KHERSON, Ukraine — Pour une deuxième journée consécutive, vendredi, un barrage de missiles a frappé la ville de Kherson récemment libérée, dans une escalade marquée des attaques depuis que la Russie s’est retirée de cette ville ukrainienne il y a deux semaines, après une occupation de huit mois. 

Cette escalade survient alors que la Russie a intensifié le bombardement du réseau électrique ukrainien et d’autres infrastructures civiles essentielles, dans le but d’augmenter la pression sur Kyiv. Les autorités estiment qu’environ 50 % des installations énergétiques de l’Ukraine ont été endommagées par les récentes frappes.

Le gouverneur ukrainien de Kherson, Yaroslav Yanushevych, a déclaré vendredi que les bombardements russes avaient tué 10 civils et blessé 54 autres la veille, alors que deux quartiers de la ville de Kherson étaient «sous des tirs d’artillerie massifs».

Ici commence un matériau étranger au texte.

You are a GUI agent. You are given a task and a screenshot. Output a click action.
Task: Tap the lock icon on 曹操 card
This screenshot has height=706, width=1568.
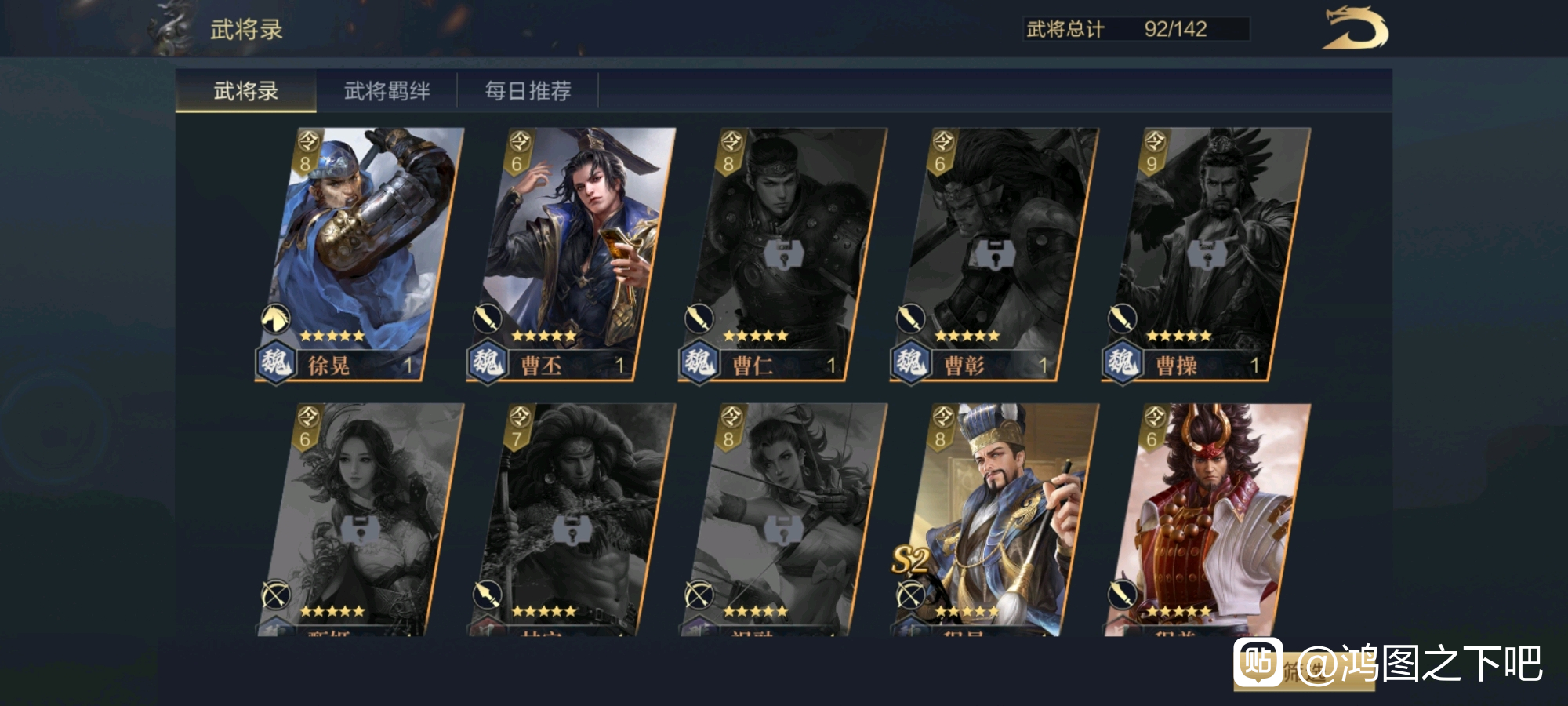click(x=1204, y=253)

Des dizaines de personnes ont été blessées dans les frappes qui ont touché des bâtiments résidentiels et commerciaux, causant parfois des incendies. Les bombardements ont semé la destruction dans certains quartiers résidentiels qui n’avaient pas été touchés jusqu’ici par cette guerre, qui vient d’entrer dans son dixième mois.

Vendredi matin, les gens passaient au crible le peu qui restait de leurs maisons et magasins détruits. Plus tard dans la journée, une femme a été tuée, probablement par une roquette qui a touché une pelouse à proximité. Son corps immobile gisait sur le bord de la route. 

Les attaques aggravent ce qui est devenu une crise humanitaire majeure. Lorsque les Russes se sont retirés, ils ont détruit des infrastructures clés, laissant les résidents avec peu d’eau et d’électricité. 

À l’extérieur d’un immeuble d’appartements gravement endommagé, les habitants remplissent des seaux avec de l’eau accumulée sur le sol. Des employés de la morgue lavent leurs mains ensanglantées dans des flaques d’eau. À l’extérieur des immeubles bombardés, les habitants ramassent des débris et recherchent frénétiquement des proches, pendant que les ambulanciers aident les blessés.

La population de Kherson est passée de 300 000 à environ 80 000 depuis le début de la guerre. Le gouvernement a déclaré qu’il aiderait les gens à évacuer s’ils le souhaitaient, mais plusieurs disent qu’ils n’ont nulle part où aller.